**EXTRACT TO READ:**
* * * * * * * * *
简体   繁体   中英

Looping through OleDbDataReader .Read to produce delimited text file. Why does this code slow down as it loops?

I have an VB.NET application that uses an Oracle OleDbDataReader to pull ~15 million rows from an Oracle database and write them to a | delimited text file.

Private Sub GenerateTextSqlReportWithCurrent(report As TblreportEntity, filename As String)

        Const batchSize = 20000

        Dim encryption As New ClassEncrypt

        'get data
        LogEvent($"INFO:          Opening DataReader for report {report.ReportName}")
        Dim reader As OleDbDataReader = IMOracle2.GetDataReader(report.Sql, IMOracle2.GetConnectString(My.Settings.DB_Instance, encryption.Decrypt(My.Settings.DB_UserID), encryption.Decrypt(My.Settings.DB_PWD)))
        LogEvent($"INFO: Finished Opening DataReader for report {report.ReportName}")
        
        LogEvent($"INFO: writing {report.ReportName} to {filename}")
        WriteToFile(filename, GetColumnTitlesHeader(reader), False)
        
        Dim batch As New StringBuilder()

        Dim lastReport As DateTime = DateTime.Now()
        Dim rowCount As Integer
        While reader.Read()
            For i = 0 To reader.FieldCount - 1
                Dim output As String
               '' output = Replace(reader(i).ToString, vbCr, "")
                output = Replace(reader.GetValue(i).ToString, vbCr, String.Empty)
                output = Replace(output, vbLf, String.Empty)
                output = Replace(output, "|", String.Empty)

                batch.Append(output)
                If i < reader.FieldCount - 1 Then
                    batch.Append("|")
                End If
            Next i

            batch.Append(vbCrLf)
            rowCount += 1

            If rowCount Mod batchSize = 0 Then
                Dim now = Date.Now
                Dim sinceLastSeconds = DateDiff(DateInterval.Second, lastReport, now)
                lastReport = now
                LogEvent($"INFO: Processing row {rowCount} {sinceLastSeconds}s since last")
                
                Dim fileWriteStart = Date.Now
                'LogEvent($"INFO: Starting Writing {rowCount} row(s) to file for {report.ReportName}. {sinceLastSeconds}s since last")
                WriteToFile(filename, batch.ToString(), True)
* * * * * * * * *
**SOURCE EXCERPT:**
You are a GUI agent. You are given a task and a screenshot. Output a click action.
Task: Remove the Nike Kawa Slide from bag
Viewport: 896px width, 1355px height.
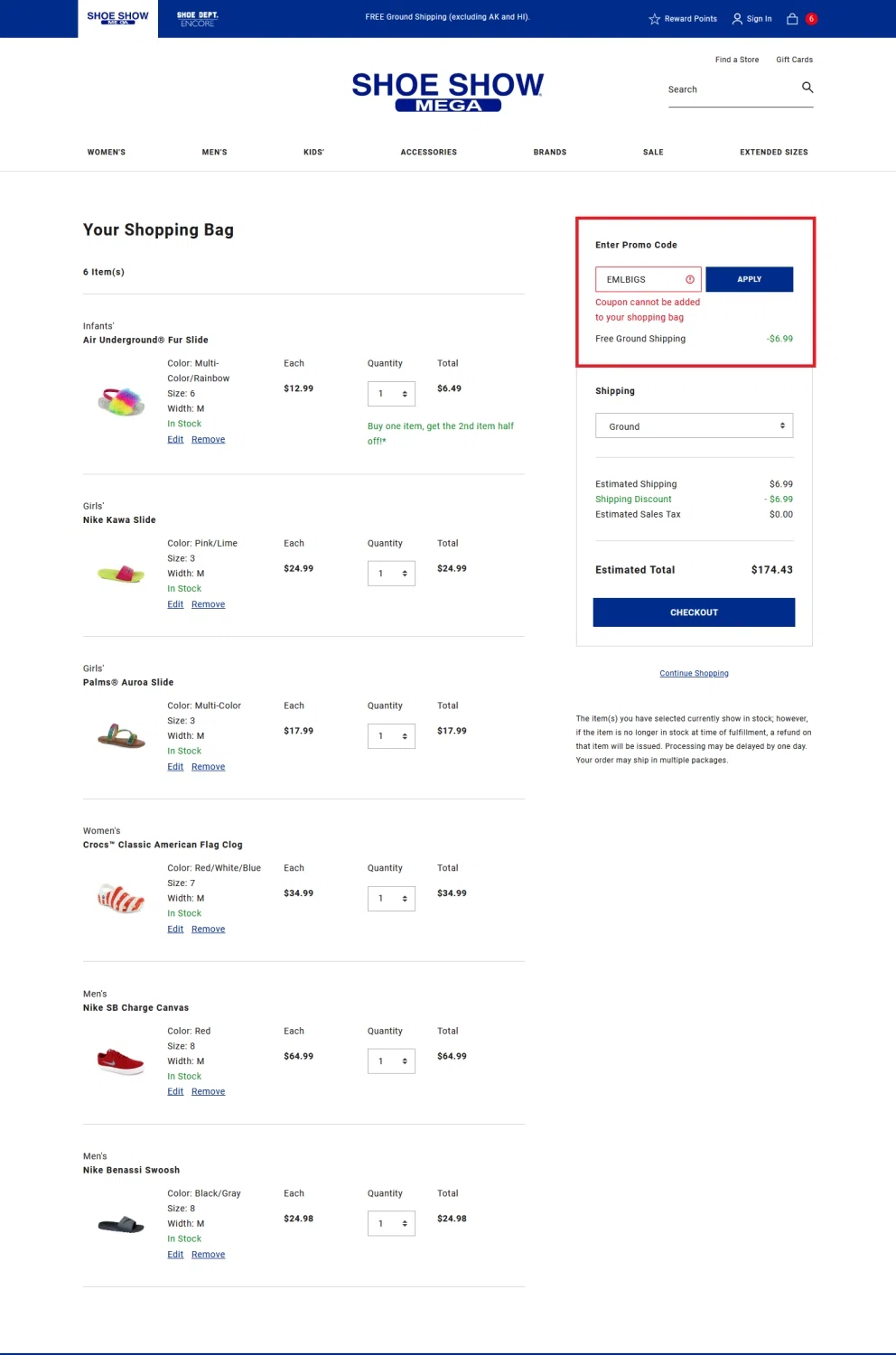pyautogui.click(x=208, y=604)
* * * * * * * * *
**PROMPT A:**
In the question about the slow OleDbDataReader loop, name each character the code strips from every field value before adding it to the batch.
**PROMPT B:**
Carry on the question about the slow OleDbDataReader loop from the point where its code stops.

**FINAL RESULT A:**
vbCr, vbLf, and the pipe character "|".

**FINAL RESULT B:**
                Dim fileWriteSeconds = DateDiff(DateInterval.Second, fileWriteStart, Date.Now)
                LogEvent($"INFO: Finished Writing another {batchSize} row(s) to file in {fileWriteSeconds}s for {report.ReportName}")

                batch.Clear()

            End If
        End While

        'LogEvent($"INFO: Starting Writing {rowCount} row(s) to {filename} for {report.ReportName}")
        WriteToFile(filename, batch.ToString(), True)
        LogEvent($"INFO: Finished Writing last row(s) to {filename} for {report.ReportName}")

        End Sub
Public Shared Function GetDataReader(ByVal strSQL As String, ByVal strConnection As String) As OleDb.OleDbDataReader
        Dim cnn As New OleDb.OleDbConnection(strConnection)
        Dim cmd As New OleDbCommand(strSQL, cnn)

        cnn.Open()

        GetDataReader = cmd.ExecuteReader(CommandBehavior.CloseConnection)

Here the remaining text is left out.